Exactly and in full, give the records again.

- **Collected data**
☆ ☆ ☆
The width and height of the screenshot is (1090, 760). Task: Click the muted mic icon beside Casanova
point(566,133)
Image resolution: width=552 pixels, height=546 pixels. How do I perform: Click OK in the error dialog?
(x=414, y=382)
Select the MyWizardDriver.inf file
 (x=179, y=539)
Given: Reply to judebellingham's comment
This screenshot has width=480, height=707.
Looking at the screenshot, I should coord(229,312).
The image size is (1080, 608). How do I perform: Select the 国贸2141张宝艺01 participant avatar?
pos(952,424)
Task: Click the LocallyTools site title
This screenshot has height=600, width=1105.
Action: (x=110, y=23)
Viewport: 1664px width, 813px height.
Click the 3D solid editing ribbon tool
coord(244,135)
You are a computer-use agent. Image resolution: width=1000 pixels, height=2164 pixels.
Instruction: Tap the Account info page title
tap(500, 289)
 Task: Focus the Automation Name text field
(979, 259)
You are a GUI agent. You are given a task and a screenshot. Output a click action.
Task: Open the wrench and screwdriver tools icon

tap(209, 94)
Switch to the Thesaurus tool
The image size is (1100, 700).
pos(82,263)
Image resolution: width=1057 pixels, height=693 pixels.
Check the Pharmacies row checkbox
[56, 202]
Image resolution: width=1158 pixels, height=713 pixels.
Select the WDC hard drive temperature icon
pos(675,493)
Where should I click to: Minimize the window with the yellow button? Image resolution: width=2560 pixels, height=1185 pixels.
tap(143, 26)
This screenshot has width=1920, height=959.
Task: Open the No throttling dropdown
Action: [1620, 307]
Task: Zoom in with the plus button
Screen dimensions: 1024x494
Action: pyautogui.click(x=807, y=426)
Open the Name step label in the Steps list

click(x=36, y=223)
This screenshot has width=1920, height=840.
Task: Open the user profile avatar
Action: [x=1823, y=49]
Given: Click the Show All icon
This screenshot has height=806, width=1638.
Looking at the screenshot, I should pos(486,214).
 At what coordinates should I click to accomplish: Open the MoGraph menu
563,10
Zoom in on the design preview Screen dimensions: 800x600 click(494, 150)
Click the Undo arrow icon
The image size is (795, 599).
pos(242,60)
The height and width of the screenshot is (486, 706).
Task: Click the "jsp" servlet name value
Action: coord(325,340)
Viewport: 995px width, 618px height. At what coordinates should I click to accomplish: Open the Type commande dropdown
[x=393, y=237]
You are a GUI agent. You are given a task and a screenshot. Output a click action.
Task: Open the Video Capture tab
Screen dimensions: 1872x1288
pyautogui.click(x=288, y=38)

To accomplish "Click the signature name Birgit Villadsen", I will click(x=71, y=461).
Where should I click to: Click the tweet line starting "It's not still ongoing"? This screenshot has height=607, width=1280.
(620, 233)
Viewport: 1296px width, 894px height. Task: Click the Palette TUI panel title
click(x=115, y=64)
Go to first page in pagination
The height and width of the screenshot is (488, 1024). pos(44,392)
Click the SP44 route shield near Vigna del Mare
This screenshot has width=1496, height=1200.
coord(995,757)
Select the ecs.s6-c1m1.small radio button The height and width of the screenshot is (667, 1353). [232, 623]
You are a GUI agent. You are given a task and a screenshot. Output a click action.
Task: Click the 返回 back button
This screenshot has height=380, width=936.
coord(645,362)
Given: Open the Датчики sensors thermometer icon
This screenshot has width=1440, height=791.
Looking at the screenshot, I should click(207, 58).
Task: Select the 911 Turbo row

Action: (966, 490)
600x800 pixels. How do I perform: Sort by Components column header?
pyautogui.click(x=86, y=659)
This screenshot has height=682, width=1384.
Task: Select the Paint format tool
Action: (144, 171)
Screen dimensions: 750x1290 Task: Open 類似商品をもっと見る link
☆ ☆ ☆
- **Response**
The width and height of the screenshot is (1090, 760). Task: Click the muted mic icon beside Casanova
point(566,133)
Image resolution: width=552 pixels, height=546 pixels. How do I perform: Click OK in the error dialog?
(x=414, y=382)
Select the MyWizardDriver.inf file
 (x=179, y=539)
Given: Reply to judebellingham's comment
This screenshot has width=480, height=707.
Looking at the screenshot, I should coord(229,312).
The image size is (1080, 608). How do I perform: Select the 国贸2141张宝艺01 participant avatar?
pos(952,424)
Task: Click the LocallyTools site title
This screenshot has height=600, width=1105.
Action: (x=110, y=23)
Viewport: 1664px width, 813px height.
Click the 3D solid editing ribbon tool
coord(244,135)
You are a computer-use agent. Image resolution: width=1000 pixels, height=2164 pixels.
Instruction: Tap the Account info page title
tap(500, 289)
 Task: Focus the Automation Name text field
(979, 259)
You are a GUI agent. You are given a task and a screenshot. Output a click action.
Task: Open the wrench and screwdriver tools icon

tap(209, 94)
Switch to the Thesaurus tool
The image size is (1100, 700).
pos(82,263)
Image resolution: width=1057 pixels, height=693 pixels.
Check the Pharmacies row checkbox
[56, 202]
Image resolution: width=1158 pixels, height=713 pixels.
Select the WDC hard drive temperature icon
pos(675,493)
Where should I click to: Minimize the window with the yellow button? Image resolution: width=2560 pixels, height=1185 pixels.
tap(143, 26)
This screenshot has width=1920, height=959.
Task: Open the No throttling dropdown
Action: [1620, 307]
Task: Zoom in with the plus button
Screen dimensions: 1024x494
Action: pyautogui.click(x=807, y=426)
Open the Name step label in the Steps list

click(x=36, y=223)
This screenshot has width=1920, height=840.
Task: Open the user profile avatar
Action: [x=1823, y=49]
Given: Click the Show All icon
This screenshot has height=806, width=1638.
Looking at the screenshot, I should pos(486,214).
 At what coordinates should I click to accomplish: Open the MoGraph menu
563,10
Zoom in on the design preview Screen dimensions: 800x600 click(494, 150)
Click the Undo arrow icon
The image size is (795, 599).
pos(242,60)
The height and width of the screenshot is (486, 706).
Task: Click the "jsp" servlet name value
Action: coord(325,340)
Viewport: 995px width, 618px height. At what coordinates should I click to accomplish: Open the Type commande dropdown
[x=393, y=237]
You are a GUI agent. You are given a task and a screenshot. Output a click action.
Task: Open the Video Capture tab
Screen dimensions: 1872x1288
pyautogui.click(x=288, y=38)

To accomplish "Click the signature name Birgit Villadsen", I will click(x=71, y=461).
Where should I click to: Click the tweet line starting "It's not still ongoing"? This screenshot has height=607, width=1280.
(620, 233)
Viewport: 1296px width, 894px height. Task: Click the Palette TUI panel title
click(x=115, y=64)
Go to first page in pagination
The height and width of the screenshot is (488, 1024). pos(44,392)
Click the SP44 route shield near Vigna del Mare
This screenshot has width=1496, height=1200.
coord(995,757)
Select the ecs.s6-c1m1.small radio button The height and width of the screenshot is (667, 1353). [232, 623]
You are a GUI agent. You are given a task and a screenshot. Output a click action.
Task: Click the 返回 back button
This screenshot has height=380, width=936.
coord(645,362)
Given: Open the Датчики sensors thermometer icon
This screenshot has width=1440, height=791.
Looking at the screenshot, I should click(207, 58).
Task: Select the 911 Turbo row

Action: (966, 490)
600x800 pixels. How do I perform: Sort by Components column header?
pyautogui.click(x=86, y=659)
This screenshot has height=682, width=1384.
Task: Select the Paint format tool
Action: (144, 171)
Screen dimensions: 750x1290 Task: Open 類似商品をもっと見る link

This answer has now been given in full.